▸ **Task goal**:
After locating "Viewport: 1568px width, 704px", return its line and all lines that follow through the end of the listing below, exactly; leave out pictures.
-- Opening Marker --
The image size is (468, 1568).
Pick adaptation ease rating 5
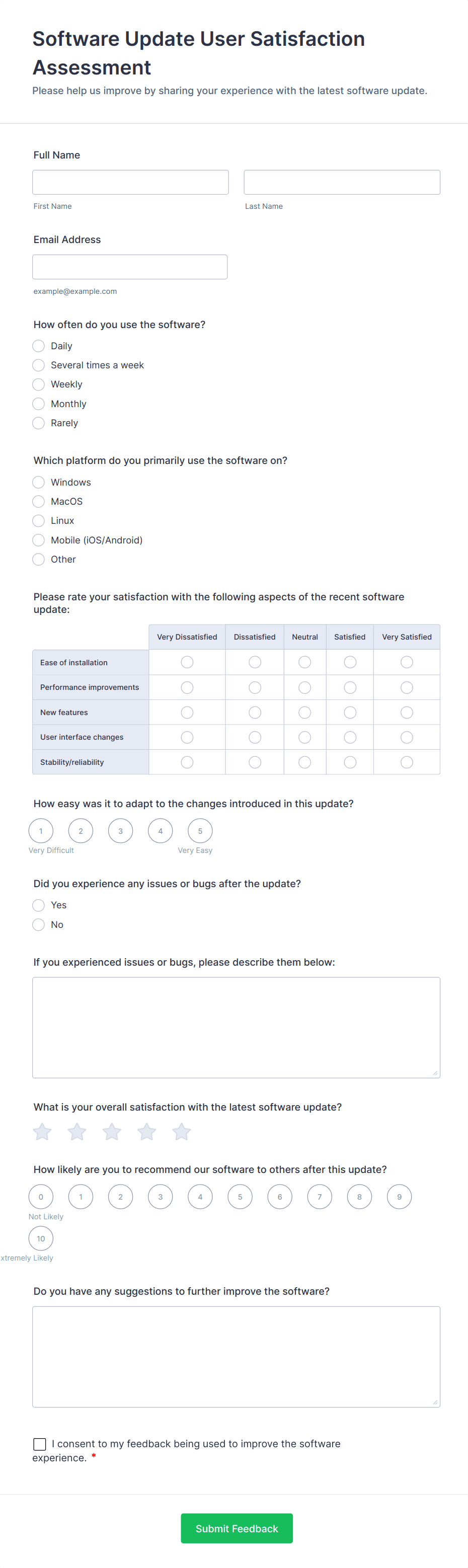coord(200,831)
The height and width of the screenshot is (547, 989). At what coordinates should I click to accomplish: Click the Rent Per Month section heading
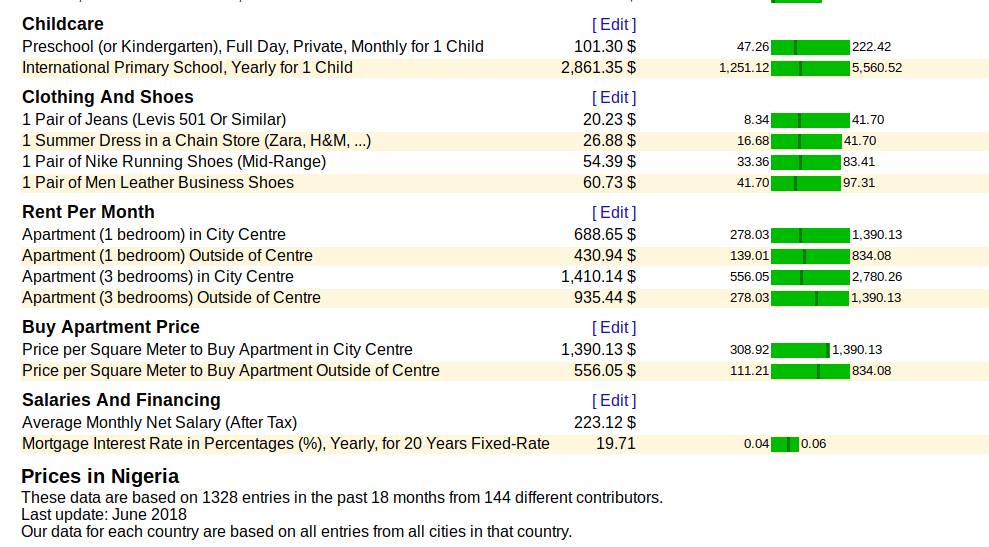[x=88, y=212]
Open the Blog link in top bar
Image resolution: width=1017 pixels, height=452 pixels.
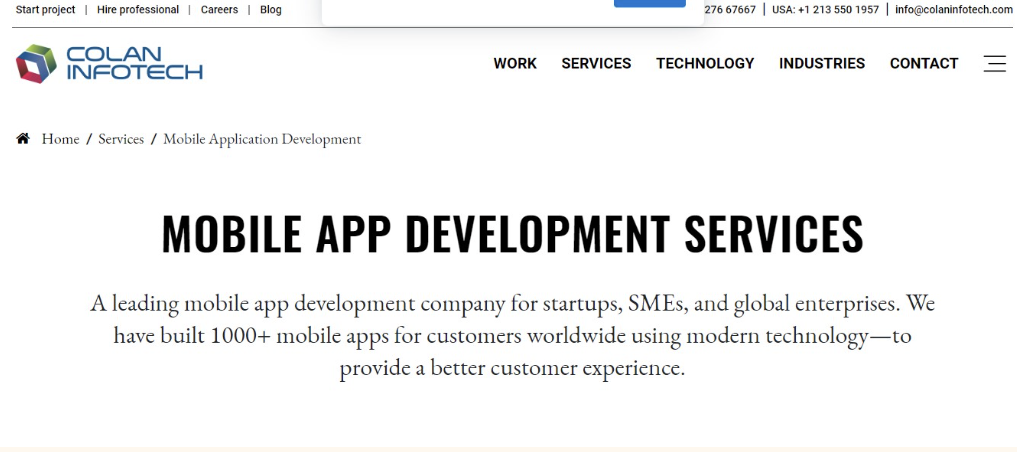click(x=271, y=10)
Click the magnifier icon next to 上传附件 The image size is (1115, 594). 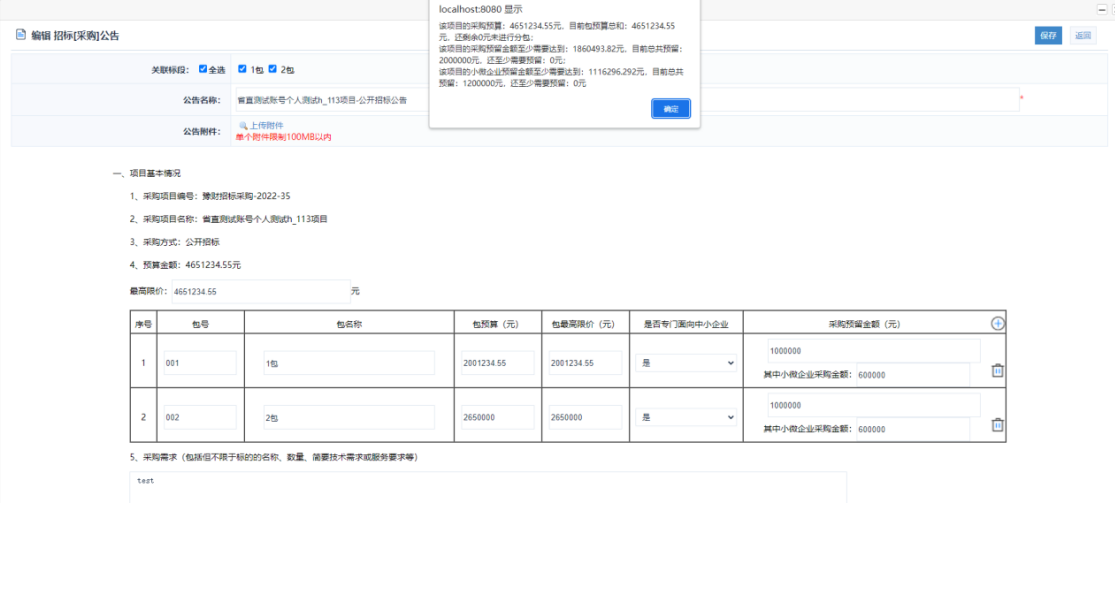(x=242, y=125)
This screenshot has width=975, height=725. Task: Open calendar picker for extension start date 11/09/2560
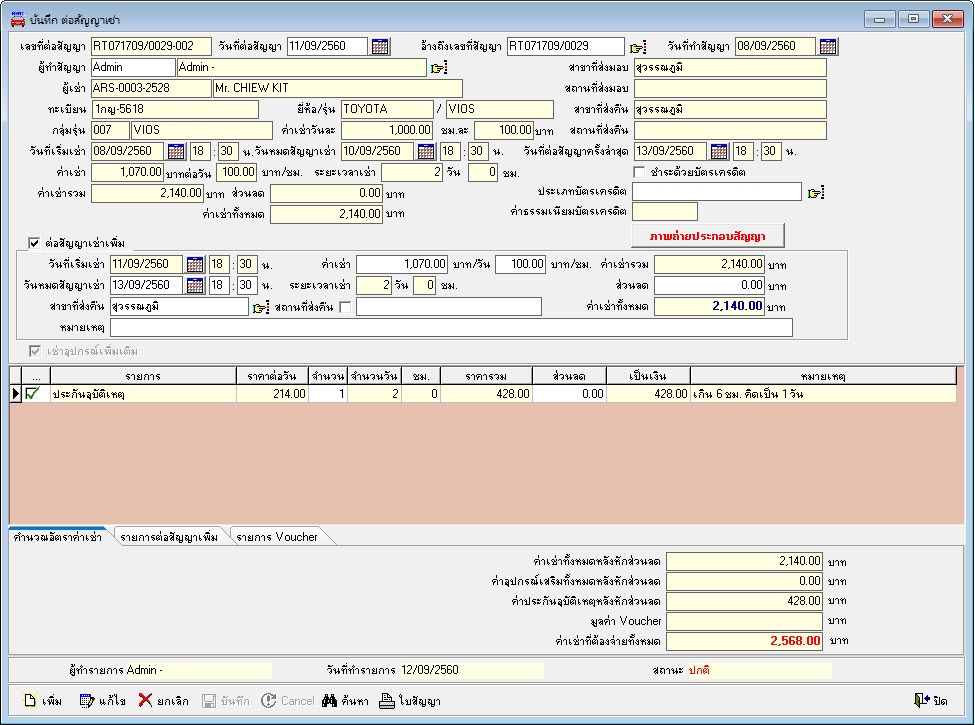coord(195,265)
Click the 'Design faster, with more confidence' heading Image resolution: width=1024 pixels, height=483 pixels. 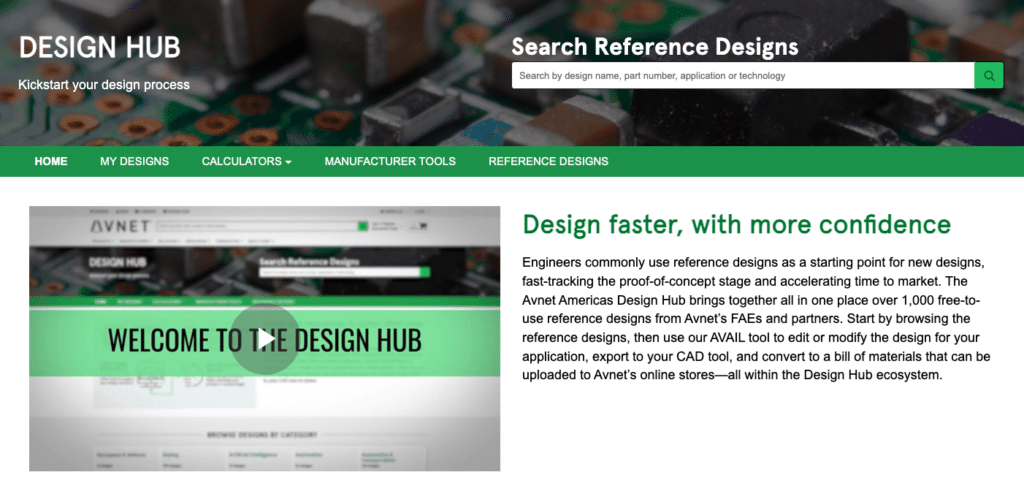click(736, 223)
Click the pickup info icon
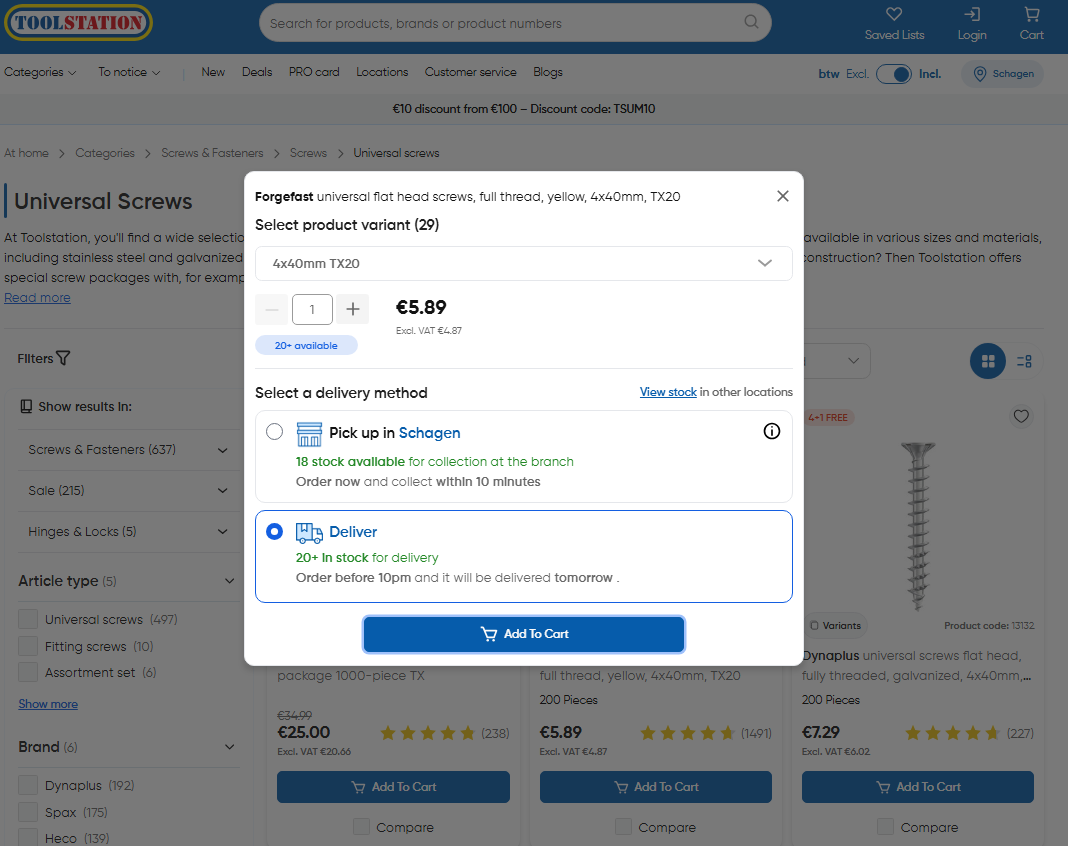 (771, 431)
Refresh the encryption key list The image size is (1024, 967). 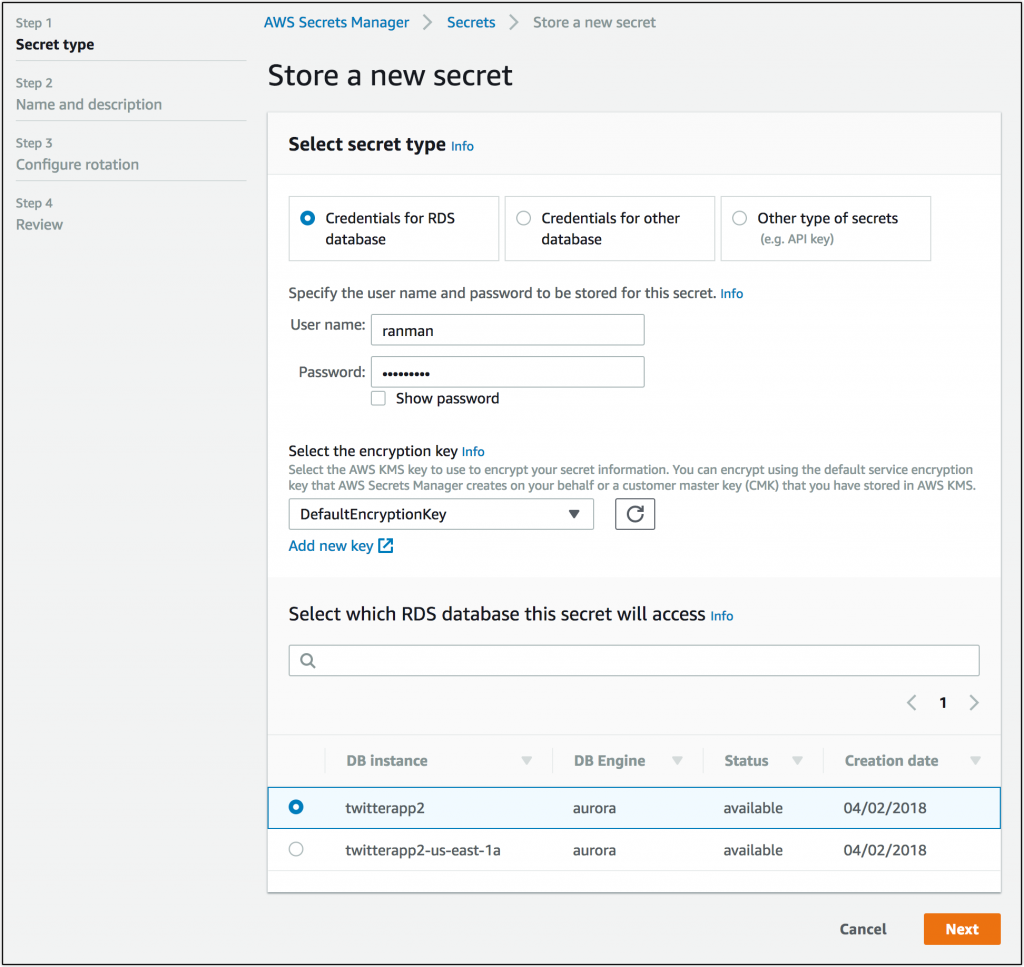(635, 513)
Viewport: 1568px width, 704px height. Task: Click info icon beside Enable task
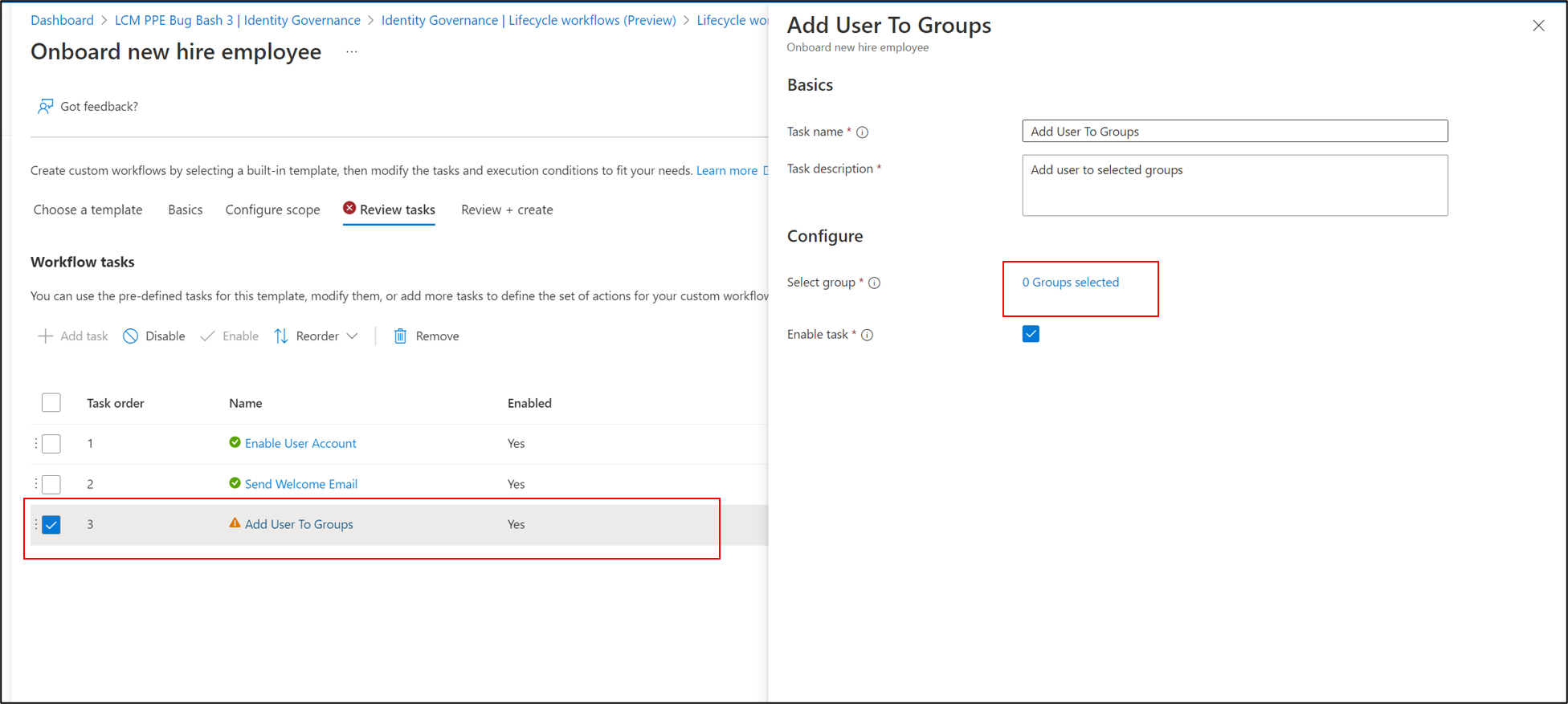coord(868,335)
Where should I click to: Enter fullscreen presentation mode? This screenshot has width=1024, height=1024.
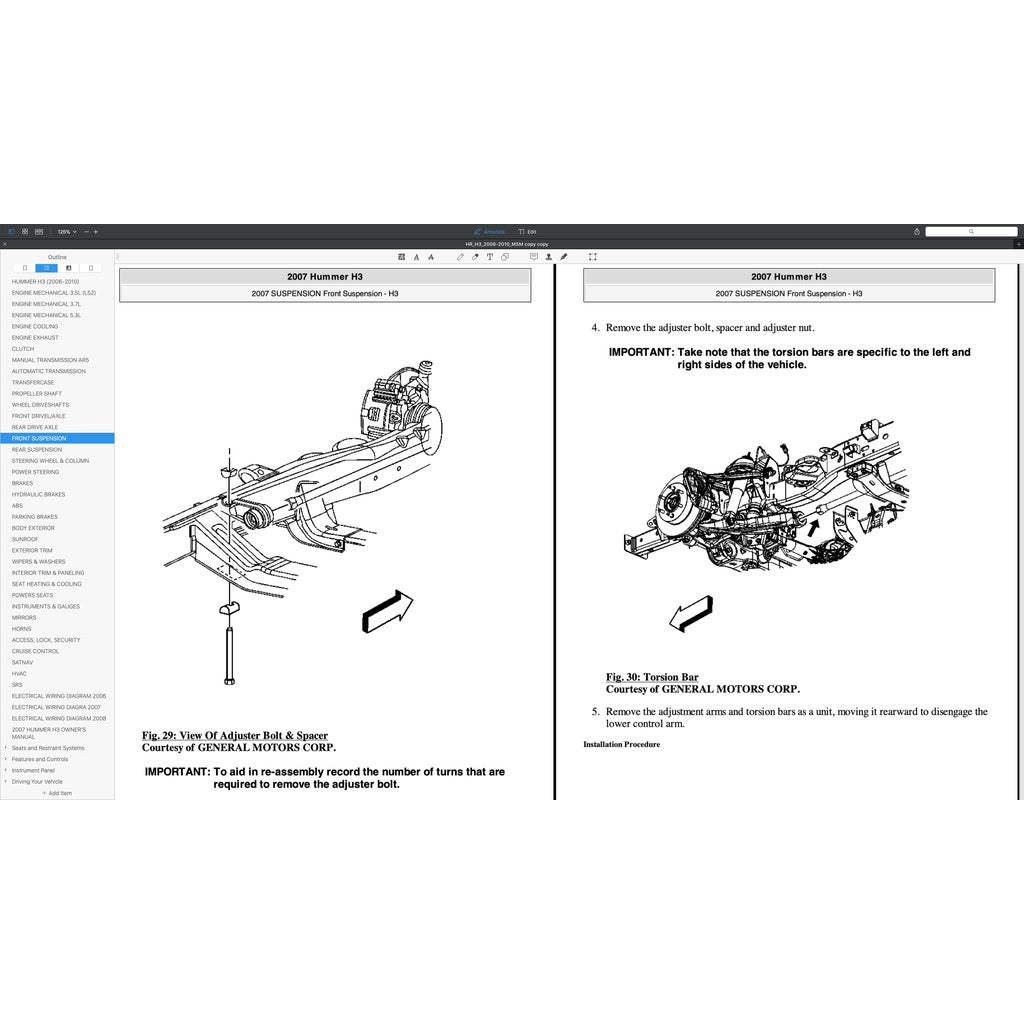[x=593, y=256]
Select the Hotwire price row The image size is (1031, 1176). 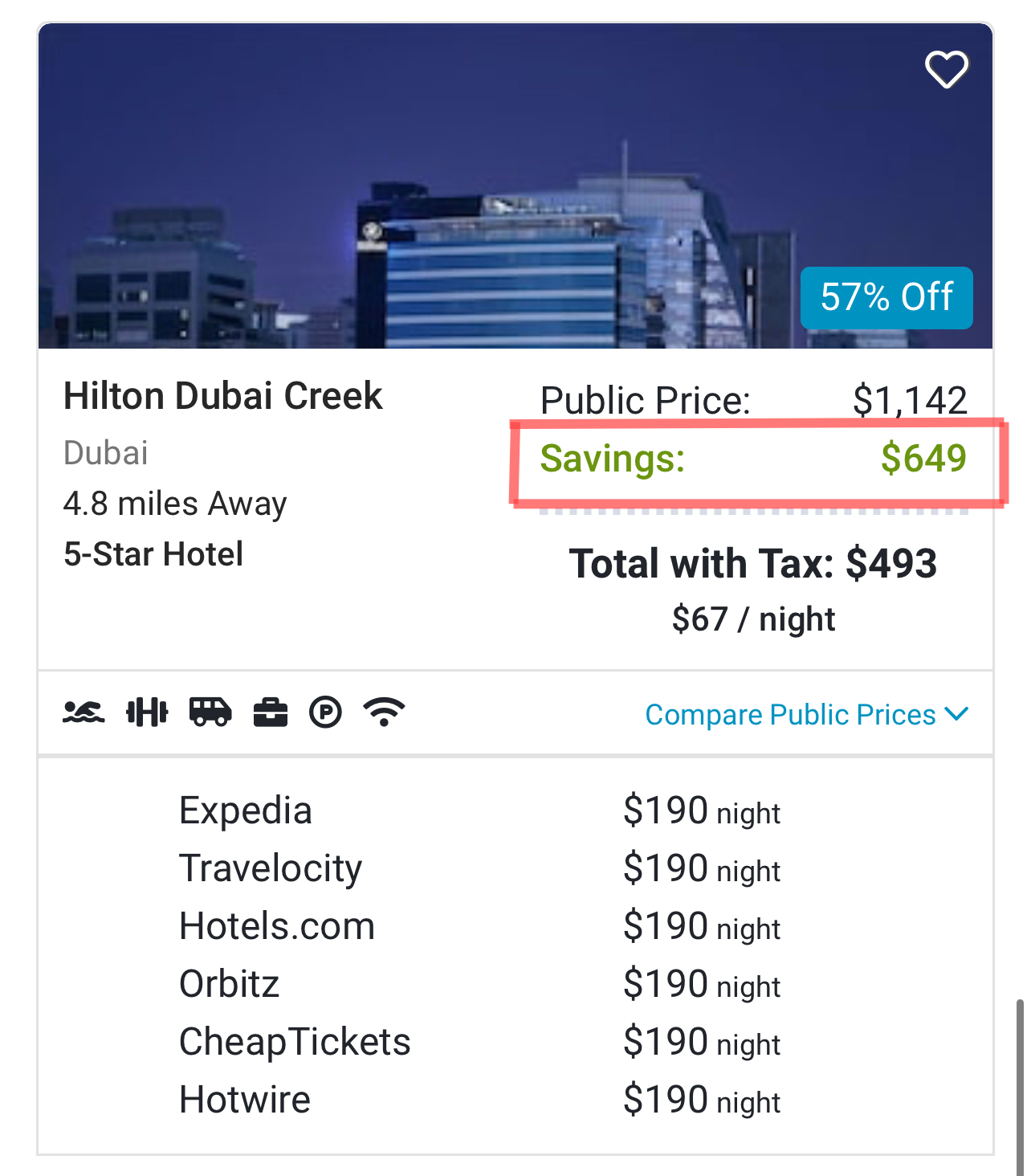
-- Closing Marker --
▸ **Answer to this exercise**:
Viewport: 1568px width, 704px height. Task: Click info icon beside Enable task
coord(868,335)
Where should I click to: Enter fullscreen presentation mode? This screenshot has width=1024, height=1024.
[x=593, y=256]
Select the Hotwire price row The image size is (1031, 1176). 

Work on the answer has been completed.